The Green Mountain Care Board resisted a push by the state’s hospitals to loosen revenue guidelines. File photo by Glenn Russell/VTDigger

Regulators voted Wednesday not to change their expectations for the revenue side of the states’ hospital budgets for fiscal year 2024, despite sustained and ongoing cost increases that led to big reported operating losses in 2022

The five members of the Green Mountain Care Board unanimously denied a request by the Vermont Association of Hospitals and Health Systems to either adjust the target revenue growth rate upfront or waive its enforcement. 

The board reviews each of the 14 hospitals’ budgets annually in a process that begins with a submission due June 30 for the coming fiscal year. Exceeding the revenue target is allowed but opens up the hospital’s budgetary choices to greater scrutiny. 

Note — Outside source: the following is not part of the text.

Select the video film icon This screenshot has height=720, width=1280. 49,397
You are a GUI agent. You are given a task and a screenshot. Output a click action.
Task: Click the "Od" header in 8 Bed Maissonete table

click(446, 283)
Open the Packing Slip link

The board set a two-year revenue growth rate of 8.6%, which hospital leaders said in public comments would not be enough to continue existing operations without cuts to services. In last year’s review cycle, approved budgets already exceeded that target for nine out of the state’s 14 hospitals.

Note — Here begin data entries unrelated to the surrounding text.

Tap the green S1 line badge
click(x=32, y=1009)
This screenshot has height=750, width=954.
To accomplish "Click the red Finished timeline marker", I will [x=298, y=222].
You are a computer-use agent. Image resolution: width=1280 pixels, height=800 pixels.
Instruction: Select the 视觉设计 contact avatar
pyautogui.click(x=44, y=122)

“Given the volatility that we’ve seen … during the pandemic and since the pandemic, picking the right ‘number’ is really not feasible,” board member Robin Lunge said. “I think sticking to the commitment that the state made as sort of a long-term target is a rational place to go.”

Budgets that exceed the growth target go through additional analyses to understand the reasons for growth. Causes could include more people seeking services, more services being offered, or an increased price for services paid by commercial insurers or federal and state programs such as Medicare and Medicaid. 

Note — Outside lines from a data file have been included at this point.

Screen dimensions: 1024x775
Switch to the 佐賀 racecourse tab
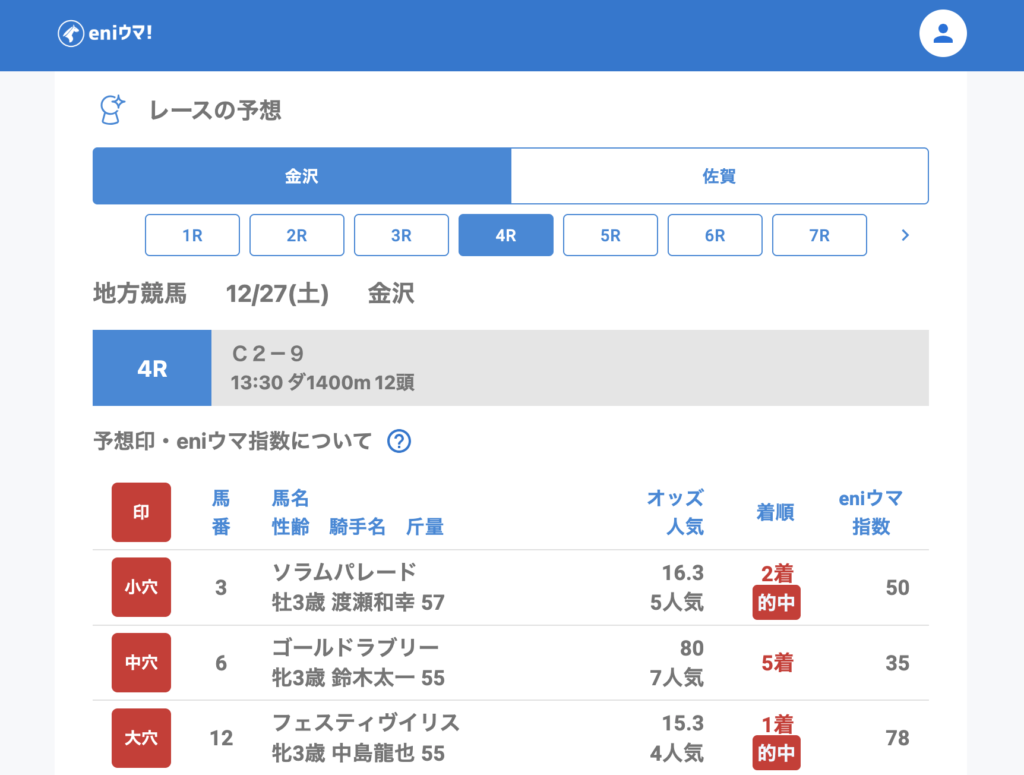[x=719, y=176]
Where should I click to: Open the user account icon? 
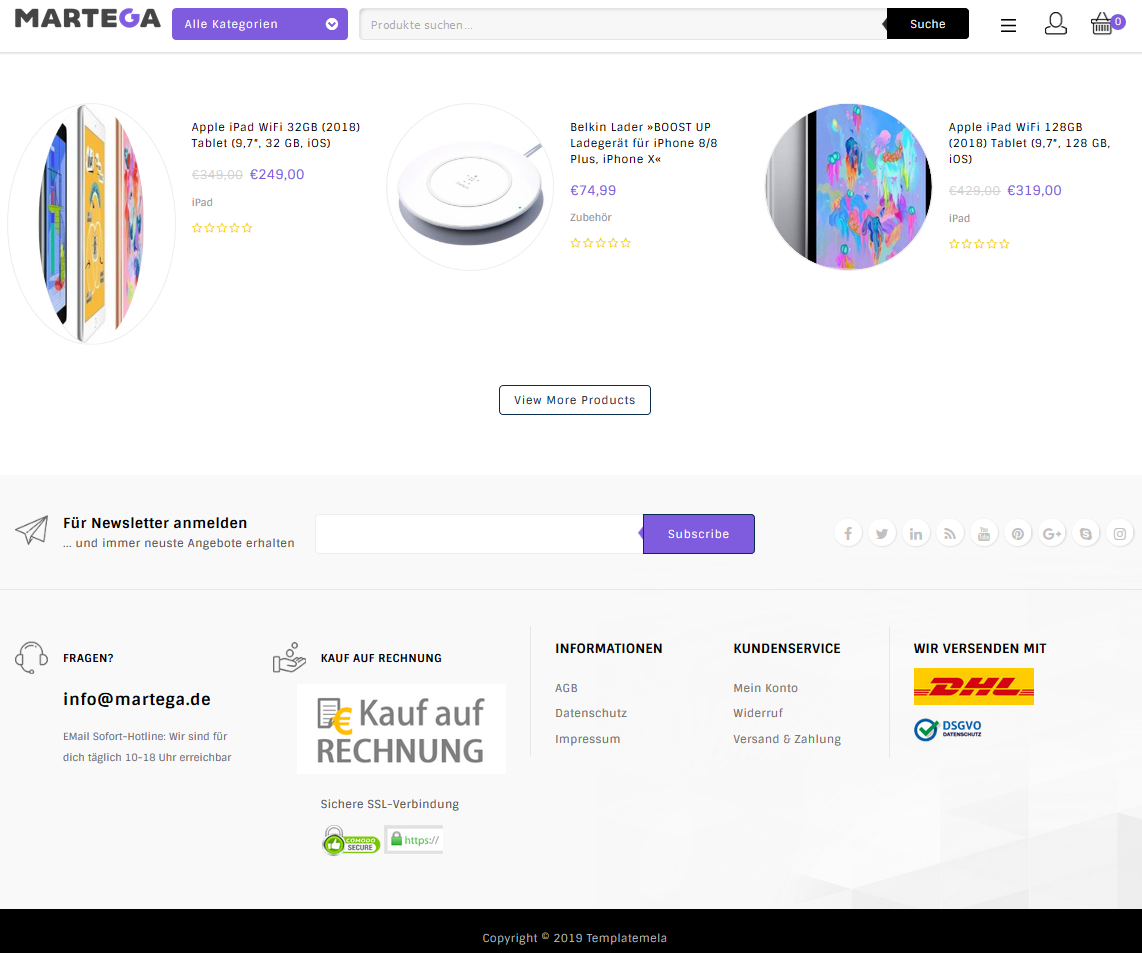pyautogui.click(x=1055, y=23)
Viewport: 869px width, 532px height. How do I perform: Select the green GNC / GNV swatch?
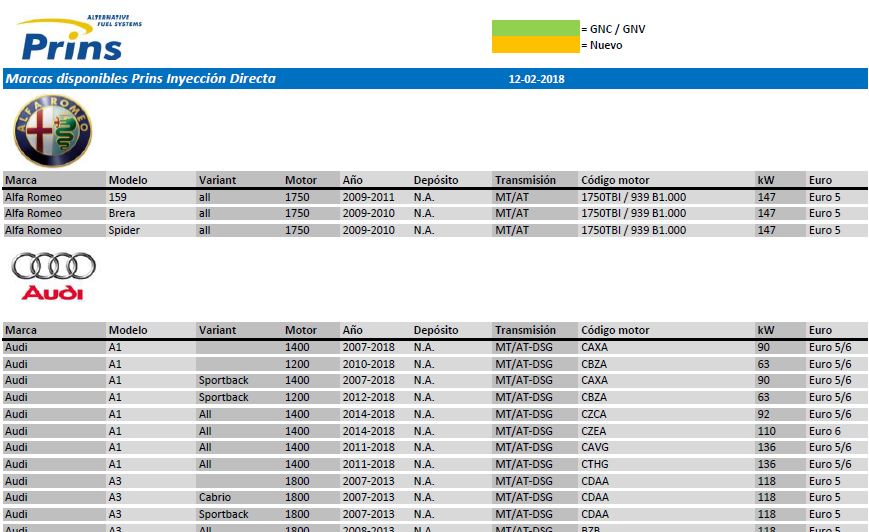[535, 29]
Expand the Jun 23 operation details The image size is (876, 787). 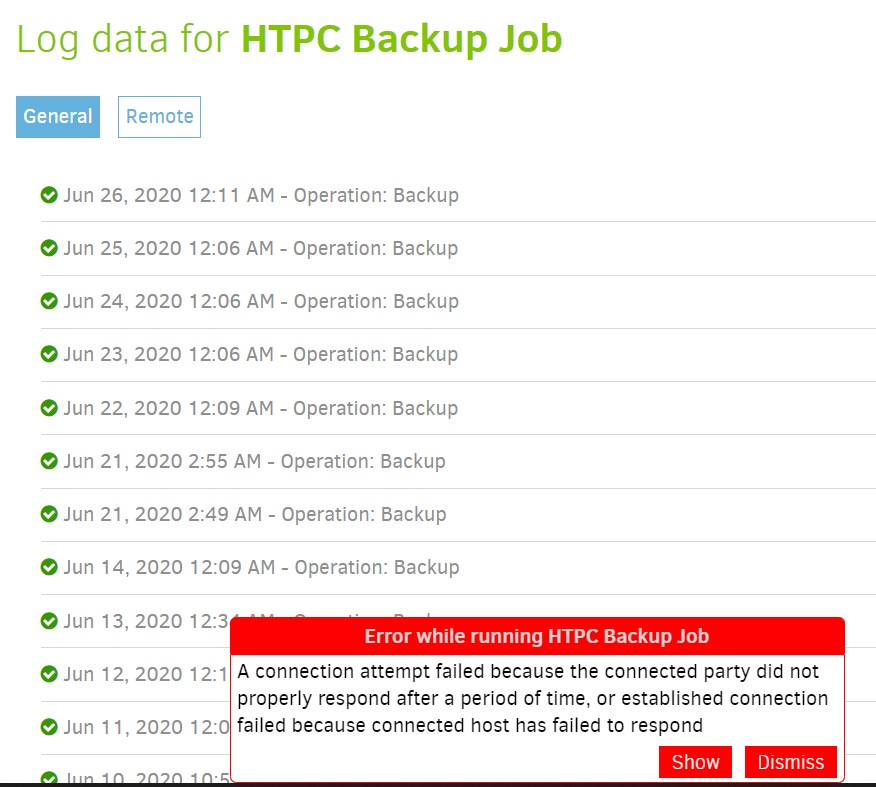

Board members said they are concerned about the affordability of health care for small businesses and Vermont families who are all trying to manage the impact of inflation on their budgets. 

That was particularly on their mind after commercial large- and small-group insurance rates were increased by about 11% for 2023 in different markets. Insurers consistently point to increasing hospital and pharmaceutical costs as the biggest drivers of premium hikes. 

“If the (revenue growth rate) overage is due to double-digit commercial rate increases … that’s going to be a harder sell,” board member Jessica Holmes said. “The point is commercial (insurance rates) can’t be the only way we have to plug holes. Vermonters can’t afford it.”

Almost 100 organizations and individuals weighed in on the issue in public comments, with roughly equal support for keeping and scrapping the growth targets. 

Hospital leaders and trustees argued that, without additional revenue, the hospitals would have to cut services that their communities rely on. 

Meanwhile, independent practitioners said they provide similar medical or diagnostic services to hospitals in some areas for half to one-third of the price to commercial payers and are facing the same inflationary pressure. 

Board members asked hospital leaders to work with them on creative solutions to cut expenses.

“It’s unclear if the choice is as binary and as stark as presented: Either give hospitals the money that they request or cut services,” board chair Owen Foster said. “I hope these are not the only options.”